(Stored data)
=== Section Start ===

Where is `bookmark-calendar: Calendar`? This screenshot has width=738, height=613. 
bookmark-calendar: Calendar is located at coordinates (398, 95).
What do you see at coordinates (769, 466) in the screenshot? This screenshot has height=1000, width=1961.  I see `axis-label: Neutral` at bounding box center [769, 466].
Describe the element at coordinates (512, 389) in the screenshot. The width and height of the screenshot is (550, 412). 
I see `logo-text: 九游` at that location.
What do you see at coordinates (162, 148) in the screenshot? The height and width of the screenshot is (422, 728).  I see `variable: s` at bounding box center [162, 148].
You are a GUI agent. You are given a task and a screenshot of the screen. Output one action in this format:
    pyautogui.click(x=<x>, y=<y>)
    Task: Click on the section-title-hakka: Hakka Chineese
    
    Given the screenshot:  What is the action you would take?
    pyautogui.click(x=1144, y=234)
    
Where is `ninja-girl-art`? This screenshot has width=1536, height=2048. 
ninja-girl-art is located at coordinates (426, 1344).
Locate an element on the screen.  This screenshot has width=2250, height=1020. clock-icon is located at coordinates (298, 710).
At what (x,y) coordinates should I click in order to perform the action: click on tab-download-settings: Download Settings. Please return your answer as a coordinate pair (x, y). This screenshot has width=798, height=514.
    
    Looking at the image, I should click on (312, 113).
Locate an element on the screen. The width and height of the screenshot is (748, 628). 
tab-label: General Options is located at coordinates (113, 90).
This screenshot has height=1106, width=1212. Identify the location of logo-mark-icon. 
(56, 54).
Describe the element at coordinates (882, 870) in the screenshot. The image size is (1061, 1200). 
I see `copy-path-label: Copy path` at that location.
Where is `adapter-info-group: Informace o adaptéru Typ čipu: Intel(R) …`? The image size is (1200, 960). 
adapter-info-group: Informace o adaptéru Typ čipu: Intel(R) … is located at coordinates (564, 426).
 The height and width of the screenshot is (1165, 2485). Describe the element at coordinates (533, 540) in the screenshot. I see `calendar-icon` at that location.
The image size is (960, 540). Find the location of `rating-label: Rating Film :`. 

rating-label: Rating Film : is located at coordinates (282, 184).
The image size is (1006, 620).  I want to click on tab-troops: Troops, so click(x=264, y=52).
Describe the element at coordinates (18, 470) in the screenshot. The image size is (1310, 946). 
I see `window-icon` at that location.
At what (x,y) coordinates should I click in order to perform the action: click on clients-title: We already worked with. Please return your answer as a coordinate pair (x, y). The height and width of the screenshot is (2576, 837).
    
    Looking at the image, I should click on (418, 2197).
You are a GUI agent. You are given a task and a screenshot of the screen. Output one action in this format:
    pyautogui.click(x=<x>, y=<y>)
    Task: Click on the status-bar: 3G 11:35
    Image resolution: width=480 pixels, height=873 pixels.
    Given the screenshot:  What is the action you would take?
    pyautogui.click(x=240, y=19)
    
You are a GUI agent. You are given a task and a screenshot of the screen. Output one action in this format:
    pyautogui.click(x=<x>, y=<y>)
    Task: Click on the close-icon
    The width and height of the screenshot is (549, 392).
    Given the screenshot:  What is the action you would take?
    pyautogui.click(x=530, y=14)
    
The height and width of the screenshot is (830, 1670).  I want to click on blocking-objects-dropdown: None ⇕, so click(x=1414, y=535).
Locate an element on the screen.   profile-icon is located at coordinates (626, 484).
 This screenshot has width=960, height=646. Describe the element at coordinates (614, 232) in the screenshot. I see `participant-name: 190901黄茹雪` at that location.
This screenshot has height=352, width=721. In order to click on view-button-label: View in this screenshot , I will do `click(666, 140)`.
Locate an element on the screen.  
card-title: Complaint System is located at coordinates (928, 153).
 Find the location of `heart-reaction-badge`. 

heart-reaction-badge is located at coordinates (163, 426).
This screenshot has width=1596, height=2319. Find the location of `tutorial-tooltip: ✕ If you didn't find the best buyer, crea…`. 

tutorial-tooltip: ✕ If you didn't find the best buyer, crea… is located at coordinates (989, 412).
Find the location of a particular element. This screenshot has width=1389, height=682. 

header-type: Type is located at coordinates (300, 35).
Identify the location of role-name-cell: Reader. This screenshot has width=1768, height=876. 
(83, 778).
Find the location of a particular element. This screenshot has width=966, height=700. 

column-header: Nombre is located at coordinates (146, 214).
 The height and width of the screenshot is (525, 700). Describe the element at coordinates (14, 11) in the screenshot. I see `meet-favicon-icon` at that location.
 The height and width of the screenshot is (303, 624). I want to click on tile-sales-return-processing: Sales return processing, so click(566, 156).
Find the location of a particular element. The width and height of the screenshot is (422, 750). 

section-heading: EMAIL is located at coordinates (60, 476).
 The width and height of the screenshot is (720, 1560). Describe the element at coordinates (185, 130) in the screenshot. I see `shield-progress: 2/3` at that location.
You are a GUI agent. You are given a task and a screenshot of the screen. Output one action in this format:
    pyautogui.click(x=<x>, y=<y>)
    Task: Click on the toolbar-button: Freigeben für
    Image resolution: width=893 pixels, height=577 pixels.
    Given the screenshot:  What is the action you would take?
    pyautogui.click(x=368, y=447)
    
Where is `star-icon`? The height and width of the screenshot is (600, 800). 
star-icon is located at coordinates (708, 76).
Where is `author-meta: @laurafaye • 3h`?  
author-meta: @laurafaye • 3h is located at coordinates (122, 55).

=== Section End ===

Problem to work on:
Please identify and copy every line of the stored data above that contains the string "čipu". Case counts.

Written response:
Where is `adapter-info-group: Informace o adaptéru Typ čipu: Intel(R) …`? The image size is (1200, 960). 
adapter-info-group: Informace o adaptéru Typ čipu: Intel(R) … is located at coordinates (564, 426).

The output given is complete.